Record set:
—————
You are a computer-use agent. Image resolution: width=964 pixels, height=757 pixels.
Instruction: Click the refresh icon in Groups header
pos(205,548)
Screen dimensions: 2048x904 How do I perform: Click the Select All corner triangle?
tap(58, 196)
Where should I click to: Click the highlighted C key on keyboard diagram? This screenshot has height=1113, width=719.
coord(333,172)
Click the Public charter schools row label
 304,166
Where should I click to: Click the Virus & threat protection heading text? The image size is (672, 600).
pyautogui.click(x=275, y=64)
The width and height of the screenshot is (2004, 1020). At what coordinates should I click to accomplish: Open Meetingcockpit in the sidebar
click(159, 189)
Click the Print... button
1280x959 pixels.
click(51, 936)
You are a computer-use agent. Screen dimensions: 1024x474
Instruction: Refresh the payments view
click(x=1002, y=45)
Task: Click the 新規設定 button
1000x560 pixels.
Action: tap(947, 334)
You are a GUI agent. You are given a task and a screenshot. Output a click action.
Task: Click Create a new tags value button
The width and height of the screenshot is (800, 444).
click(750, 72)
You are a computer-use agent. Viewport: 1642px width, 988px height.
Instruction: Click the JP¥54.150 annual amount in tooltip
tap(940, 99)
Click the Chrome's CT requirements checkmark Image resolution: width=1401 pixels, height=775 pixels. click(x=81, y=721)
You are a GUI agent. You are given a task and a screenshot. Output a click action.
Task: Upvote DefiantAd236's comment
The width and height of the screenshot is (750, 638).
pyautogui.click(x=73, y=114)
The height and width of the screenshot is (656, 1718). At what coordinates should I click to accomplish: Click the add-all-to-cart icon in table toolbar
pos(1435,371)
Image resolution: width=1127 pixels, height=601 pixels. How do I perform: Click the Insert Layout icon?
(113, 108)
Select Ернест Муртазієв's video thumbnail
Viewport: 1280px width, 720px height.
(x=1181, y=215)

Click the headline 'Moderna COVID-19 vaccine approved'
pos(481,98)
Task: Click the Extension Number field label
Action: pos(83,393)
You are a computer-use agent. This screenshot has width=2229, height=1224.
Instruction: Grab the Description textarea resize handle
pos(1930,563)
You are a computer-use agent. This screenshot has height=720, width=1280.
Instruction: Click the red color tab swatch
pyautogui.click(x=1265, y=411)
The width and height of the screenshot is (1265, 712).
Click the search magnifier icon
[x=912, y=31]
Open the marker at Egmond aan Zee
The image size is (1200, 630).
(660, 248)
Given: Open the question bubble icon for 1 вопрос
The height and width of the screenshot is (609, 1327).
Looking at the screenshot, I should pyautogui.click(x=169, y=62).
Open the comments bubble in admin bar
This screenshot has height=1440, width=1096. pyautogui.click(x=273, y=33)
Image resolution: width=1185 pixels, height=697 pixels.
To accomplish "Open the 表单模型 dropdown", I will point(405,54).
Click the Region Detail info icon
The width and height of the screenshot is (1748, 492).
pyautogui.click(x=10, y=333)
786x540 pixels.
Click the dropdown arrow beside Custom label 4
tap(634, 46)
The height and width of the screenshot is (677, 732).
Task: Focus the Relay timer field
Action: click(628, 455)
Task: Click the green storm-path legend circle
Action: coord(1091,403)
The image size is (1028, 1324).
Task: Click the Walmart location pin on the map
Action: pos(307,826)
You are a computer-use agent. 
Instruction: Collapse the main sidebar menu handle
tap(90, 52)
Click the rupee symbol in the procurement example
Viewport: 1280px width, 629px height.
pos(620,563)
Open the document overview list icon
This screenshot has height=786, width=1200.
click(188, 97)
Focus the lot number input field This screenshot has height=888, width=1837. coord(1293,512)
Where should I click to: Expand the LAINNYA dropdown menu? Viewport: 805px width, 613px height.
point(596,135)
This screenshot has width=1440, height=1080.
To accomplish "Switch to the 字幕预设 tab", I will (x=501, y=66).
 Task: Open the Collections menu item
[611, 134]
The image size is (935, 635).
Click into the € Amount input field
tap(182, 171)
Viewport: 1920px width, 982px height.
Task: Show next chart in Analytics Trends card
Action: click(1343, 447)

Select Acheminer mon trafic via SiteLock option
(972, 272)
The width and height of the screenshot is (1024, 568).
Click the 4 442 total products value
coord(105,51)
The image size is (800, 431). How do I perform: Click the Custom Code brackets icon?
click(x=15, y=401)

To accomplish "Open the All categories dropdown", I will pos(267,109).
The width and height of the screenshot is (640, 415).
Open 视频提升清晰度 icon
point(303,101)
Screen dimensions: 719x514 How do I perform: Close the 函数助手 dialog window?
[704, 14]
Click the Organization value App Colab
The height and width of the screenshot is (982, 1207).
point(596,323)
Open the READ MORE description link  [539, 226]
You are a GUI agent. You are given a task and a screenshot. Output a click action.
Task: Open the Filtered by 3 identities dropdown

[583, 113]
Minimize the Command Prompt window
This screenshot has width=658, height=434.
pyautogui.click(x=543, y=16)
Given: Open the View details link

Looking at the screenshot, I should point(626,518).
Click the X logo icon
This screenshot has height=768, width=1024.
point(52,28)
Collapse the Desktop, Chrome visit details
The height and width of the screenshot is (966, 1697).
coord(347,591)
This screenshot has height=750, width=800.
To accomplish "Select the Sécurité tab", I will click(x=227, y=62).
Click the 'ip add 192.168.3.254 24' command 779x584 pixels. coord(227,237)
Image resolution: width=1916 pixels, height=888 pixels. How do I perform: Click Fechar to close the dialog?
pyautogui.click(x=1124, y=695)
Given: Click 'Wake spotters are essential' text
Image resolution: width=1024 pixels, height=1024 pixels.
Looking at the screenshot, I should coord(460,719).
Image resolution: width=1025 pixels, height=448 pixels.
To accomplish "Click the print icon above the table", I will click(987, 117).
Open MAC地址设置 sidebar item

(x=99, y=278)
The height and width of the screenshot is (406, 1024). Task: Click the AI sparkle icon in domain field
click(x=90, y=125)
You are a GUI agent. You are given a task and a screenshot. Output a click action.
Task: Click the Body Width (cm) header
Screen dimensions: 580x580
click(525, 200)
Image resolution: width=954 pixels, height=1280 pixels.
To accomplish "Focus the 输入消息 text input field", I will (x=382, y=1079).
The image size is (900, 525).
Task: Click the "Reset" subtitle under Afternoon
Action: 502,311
—————
Problem: Return the lines above, from the one containing "This screenshot has height=768, width=1024." to the end, exactly as they stand.

Completed exercise:
This screenshot has height=768, width=1024.
point(52,28)
Collapse the Desktop, Chrome visit details
The height and width of the screenshot is (966, 1697).
coord(347,591)
This screenshot has height=750, width=800.
To accomplish "Select the Sécurité tab", I will click(x=227, y=62).
Click the 'ip add 192.168.3.254 24' command 779x584 pixels. coord(227,237)
Image resolution: width=1916 pixels, height=888 pixels. How do I perform: Click Fechar to close the dialog?
pyautogui.click(x=1124, y=695)
Given: Click 'Wake spotters are essential' text
Image resolution: width=1024 pixels, height=1024 pixels.
Looking at the screenshot, I should coord(460,719).
Image resolution: width=1025 pixels, height=448 pixels.
To accomplish "Click the print icon above the table", I will click(987, 117).
Open MAC地址设置 sidebar item

(x=99, y=278)
The height and width of the screenshot is (406, 1024). Task: Click the AI sparkle icon in domain field
click(x=90, y=125)
You are a GUI agent. You are given a task and a screenshot. Output a click action.
Task: Click the Body Width (cm) header
Screen dimensions: 580x580
click(525, 200)
Image resolution: width=954 pixels, height=1280 pixels.
To accomplish "Focus the 输入消息 text input field", I will (x=382, y=1079).
The image size is (900, 525).
Task: Click the "Reset" subtitle under Afternoon
Action: 502,311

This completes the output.